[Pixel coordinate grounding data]
===============

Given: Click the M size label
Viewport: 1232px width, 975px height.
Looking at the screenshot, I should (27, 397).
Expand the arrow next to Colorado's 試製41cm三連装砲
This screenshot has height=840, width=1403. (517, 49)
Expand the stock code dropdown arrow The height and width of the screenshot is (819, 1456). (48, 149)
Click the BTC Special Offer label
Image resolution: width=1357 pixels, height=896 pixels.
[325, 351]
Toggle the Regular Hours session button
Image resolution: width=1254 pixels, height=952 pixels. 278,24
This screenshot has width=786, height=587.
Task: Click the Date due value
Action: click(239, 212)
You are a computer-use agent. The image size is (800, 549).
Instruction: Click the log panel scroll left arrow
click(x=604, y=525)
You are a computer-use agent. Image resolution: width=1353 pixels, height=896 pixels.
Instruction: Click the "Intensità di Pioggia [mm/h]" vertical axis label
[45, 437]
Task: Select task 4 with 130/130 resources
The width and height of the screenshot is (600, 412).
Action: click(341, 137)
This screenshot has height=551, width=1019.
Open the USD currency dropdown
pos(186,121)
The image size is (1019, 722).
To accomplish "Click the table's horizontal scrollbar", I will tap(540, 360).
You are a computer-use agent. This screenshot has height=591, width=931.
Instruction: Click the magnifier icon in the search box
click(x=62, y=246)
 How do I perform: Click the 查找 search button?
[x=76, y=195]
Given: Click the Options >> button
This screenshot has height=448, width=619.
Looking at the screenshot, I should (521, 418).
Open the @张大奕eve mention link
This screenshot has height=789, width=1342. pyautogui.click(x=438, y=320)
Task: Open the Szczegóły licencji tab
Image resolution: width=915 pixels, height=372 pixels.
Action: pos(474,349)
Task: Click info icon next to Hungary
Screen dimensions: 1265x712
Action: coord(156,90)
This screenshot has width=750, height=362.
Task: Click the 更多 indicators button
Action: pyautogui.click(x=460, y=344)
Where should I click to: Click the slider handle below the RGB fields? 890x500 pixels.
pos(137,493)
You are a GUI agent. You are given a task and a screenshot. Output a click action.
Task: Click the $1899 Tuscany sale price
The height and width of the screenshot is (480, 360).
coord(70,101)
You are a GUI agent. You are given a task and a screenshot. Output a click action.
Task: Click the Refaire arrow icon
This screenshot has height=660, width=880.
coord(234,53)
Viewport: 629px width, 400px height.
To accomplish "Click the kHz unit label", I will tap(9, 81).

===============

### Work instruction
Gather all lines of the records that include the word "computer".

### Answer for the task
You are a computer-use agent. The image size is (800, 549).
You are a computer-use agent. Image resolution: width=1353 pixels, height=896 pixels.
You are a computer-use agent. This screenshot has height=591, width=931.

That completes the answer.